Could you report every line from the entries that includes the word "table"?

### DATA RECORDS ###

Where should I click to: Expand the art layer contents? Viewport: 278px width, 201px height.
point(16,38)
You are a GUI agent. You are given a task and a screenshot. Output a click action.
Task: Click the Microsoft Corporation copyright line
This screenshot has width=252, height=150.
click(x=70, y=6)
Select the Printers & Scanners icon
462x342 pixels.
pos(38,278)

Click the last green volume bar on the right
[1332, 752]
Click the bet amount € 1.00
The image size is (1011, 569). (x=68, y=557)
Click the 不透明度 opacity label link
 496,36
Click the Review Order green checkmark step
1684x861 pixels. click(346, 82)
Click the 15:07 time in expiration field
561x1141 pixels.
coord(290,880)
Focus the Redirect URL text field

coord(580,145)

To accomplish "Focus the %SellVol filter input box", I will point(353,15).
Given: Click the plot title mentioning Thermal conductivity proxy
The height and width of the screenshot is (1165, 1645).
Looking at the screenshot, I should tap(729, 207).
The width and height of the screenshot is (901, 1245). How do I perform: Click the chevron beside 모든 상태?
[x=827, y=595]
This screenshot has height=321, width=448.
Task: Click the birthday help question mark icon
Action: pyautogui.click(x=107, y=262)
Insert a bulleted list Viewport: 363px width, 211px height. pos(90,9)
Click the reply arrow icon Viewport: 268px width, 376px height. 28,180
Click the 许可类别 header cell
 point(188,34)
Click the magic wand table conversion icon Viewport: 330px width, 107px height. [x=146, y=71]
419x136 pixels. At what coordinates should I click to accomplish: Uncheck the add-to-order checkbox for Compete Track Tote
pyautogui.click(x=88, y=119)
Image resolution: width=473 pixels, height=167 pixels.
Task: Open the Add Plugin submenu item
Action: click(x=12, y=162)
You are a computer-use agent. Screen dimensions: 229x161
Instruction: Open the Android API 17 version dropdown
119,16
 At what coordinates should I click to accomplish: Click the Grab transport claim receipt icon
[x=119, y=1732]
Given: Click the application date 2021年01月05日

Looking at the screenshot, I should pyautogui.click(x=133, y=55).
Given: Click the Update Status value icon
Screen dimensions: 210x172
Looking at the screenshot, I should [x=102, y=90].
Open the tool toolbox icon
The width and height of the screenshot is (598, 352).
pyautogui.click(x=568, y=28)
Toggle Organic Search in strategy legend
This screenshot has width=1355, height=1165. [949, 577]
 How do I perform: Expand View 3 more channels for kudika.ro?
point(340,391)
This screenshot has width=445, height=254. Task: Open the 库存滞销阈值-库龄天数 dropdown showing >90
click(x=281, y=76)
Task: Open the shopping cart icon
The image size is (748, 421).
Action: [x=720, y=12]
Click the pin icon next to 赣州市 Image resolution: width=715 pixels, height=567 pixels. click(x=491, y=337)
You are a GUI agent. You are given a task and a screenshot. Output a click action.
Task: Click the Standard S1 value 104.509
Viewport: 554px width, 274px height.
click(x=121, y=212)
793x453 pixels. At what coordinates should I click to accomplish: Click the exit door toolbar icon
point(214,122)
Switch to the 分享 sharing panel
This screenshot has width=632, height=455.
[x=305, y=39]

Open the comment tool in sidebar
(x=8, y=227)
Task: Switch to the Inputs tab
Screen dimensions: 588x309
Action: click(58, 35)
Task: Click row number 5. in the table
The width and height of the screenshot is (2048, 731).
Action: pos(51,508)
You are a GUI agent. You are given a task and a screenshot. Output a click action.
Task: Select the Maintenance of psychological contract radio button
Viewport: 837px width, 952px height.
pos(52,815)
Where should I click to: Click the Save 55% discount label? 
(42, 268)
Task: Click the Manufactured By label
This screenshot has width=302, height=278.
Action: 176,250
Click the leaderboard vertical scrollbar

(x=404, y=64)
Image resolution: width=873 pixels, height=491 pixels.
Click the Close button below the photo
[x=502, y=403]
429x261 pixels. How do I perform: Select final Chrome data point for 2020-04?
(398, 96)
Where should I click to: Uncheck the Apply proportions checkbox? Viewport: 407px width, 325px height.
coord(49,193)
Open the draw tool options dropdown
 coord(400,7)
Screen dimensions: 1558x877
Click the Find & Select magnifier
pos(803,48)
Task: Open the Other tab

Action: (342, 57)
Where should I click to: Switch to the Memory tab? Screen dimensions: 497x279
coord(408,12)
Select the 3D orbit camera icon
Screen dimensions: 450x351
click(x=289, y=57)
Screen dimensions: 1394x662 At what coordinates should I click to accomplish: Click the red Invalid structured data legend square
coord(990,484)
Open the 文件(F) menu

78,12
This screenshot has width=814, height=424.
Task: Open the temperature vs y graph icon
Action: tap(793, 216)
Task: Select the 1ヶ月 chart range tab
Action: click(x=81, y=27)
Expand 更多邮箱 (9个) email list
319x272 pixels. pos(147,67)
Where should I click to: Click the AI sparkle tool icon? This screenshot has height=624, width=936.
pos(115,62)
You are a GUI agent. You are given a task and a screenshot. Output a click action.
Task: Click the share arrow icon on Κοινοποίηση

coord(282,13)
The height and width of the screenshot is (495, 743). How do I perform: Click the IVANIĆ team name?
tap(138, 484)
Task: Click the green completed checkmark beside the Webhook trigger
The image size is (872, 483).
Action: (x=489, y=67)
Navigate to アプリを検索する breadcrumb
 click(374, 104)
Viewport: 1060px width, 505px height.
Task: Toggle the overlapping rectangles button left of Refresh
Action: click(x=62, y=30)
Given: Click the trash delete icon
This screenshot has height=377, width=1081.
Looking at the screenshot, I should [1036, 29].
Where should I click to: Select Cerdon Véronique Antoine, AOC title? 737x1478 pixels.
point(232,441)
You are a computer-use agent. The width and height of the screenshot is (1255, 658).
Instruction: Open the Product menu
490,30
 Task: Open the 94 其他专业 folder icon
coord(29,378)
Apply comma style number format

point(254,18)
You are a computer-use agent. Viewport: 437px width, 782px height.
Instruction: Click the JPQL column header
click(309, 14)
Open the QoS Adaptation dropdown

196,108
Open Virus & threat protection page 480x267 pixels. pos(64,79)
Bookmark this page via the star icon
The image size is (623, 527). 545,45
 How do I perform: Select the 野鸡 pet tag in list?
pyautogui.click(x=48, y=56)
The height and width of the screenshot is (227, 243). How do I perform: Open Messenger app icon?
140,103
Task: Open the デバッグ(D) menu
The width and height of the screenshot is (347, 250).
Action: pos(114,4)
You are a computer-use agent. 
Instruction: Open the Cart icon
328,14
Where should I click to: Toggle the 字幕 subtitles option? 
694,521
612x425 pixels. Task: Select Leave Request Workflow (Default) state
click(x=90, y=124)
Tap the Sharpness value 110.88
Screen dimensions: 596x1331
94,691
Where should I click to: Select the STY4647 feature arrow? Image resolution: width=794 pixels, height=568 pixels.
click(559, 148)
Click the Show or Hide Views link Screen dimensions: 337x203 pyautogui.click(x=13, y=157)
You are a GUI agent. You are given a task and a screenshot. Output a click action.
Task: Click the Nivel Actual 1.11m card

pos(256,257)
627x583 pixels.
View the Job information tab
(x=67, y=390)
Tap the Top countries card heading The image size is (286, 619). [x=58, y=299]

###

§ **EXERCISE RESULT**:
Click the magic wand table conversion icon Viewport: 330px width, 107px height. [x=146, y=71]
Task: Click row number 5. in the table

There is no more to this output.